1468 Lithuanian legal code

Casimir's Code (Kazimiero teisynas; Statut Kazimierza), also known as the Sudebnik of 1468, was a legal code adopted by Grand Duke of Lithuania and King of Poland Casimir IV Jagiellon with the approval of the Lithuanian Council of Lords. It was the first attempt to codify the laws of the Grand Duchy of Lithuania. The code prescribed punishment for property crimes and limited court procedures. Much of the legal system was left uncodified and was governed by customs.

The manuscript is now in the State Historical Museum in Moscow, as MS Uvar. 702-4°.

==Context==
The date or the circumstances when the code was adopted are unknown. The historians conjured that the most probable date is February 1468 when the Seimas of the Grand Duchy of Lithuania met in Vilnius. The code differed from privileges previously issued by the Grand Duke because the code granted no new rights to the nobility. Judging from the content, the code was intended for the nobility and landowners, who received Casimir's privilege in 1447 to try veldamai, a class of dependent people that eventually became serfs. The code attempted to impose some consistency in the treatment of veldamai. The document also did not specify the effective date or territory. Historians believe that the code was in effect in entire Lithuania up to the first Statute of Lithuania of 1529 even though no court cases are known that referenced the code.
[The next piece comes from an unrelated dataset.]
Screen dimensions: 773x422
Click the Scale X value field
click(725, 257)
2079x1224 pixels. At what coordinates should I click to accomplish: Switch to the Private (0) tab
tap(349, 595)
Written in the Ruthenian language, the original document did not survive, but several copies are known from the end of 15th and beginning of the 16th centuries. The document was first published in 1826 by Ignacy Daniłowicz, law professor at Vilnius University. The document did not have a proper name and was named Casimir's Code or Casimir's Statute by modern historians. The original code was not divided into articles; modern historians have identified 25 articles.

==Content==
The code prescribed various punishments for crimes and some court procedures. It dealt only with crimes against property (theft and robbery). The code primarily dealt with common thieves, but also addressed crimes by the Lithuanian nobility (such as cutting forest trees without permission or luring away veldamai from another noble). The nobility was to be tried and sentenced by the Grand Duke and the Council of Lords. Civil disputes between nobles were to be decided by the third-party judges. Peasants dependent on the Grand Duke were to be tried by tijūnai (high-ranking supervisors of royal estates), while those dependent on other dukes and nobles – by the nobles themselves or their appointed officials.

A criminal first had to compensate the victim for the material losses (the stolen object was usually not returned to the victim, but transferred to the court). The code devoted special attention to this issue. Then criminal was subject to the actual punishment. There were four types of punishments: the stolen object was confiscated for the benefit of the court; if the object was not available, it was replaced by other compensation of equal value; flogging and putting into stocks; hanging. The death sentence was limited to repeated offenders, thefts of cows and horses, and other crimes that exceeded a certain monetary limit. The responsibility for the crimes did not extend to family members unless they knew or participated in the theft.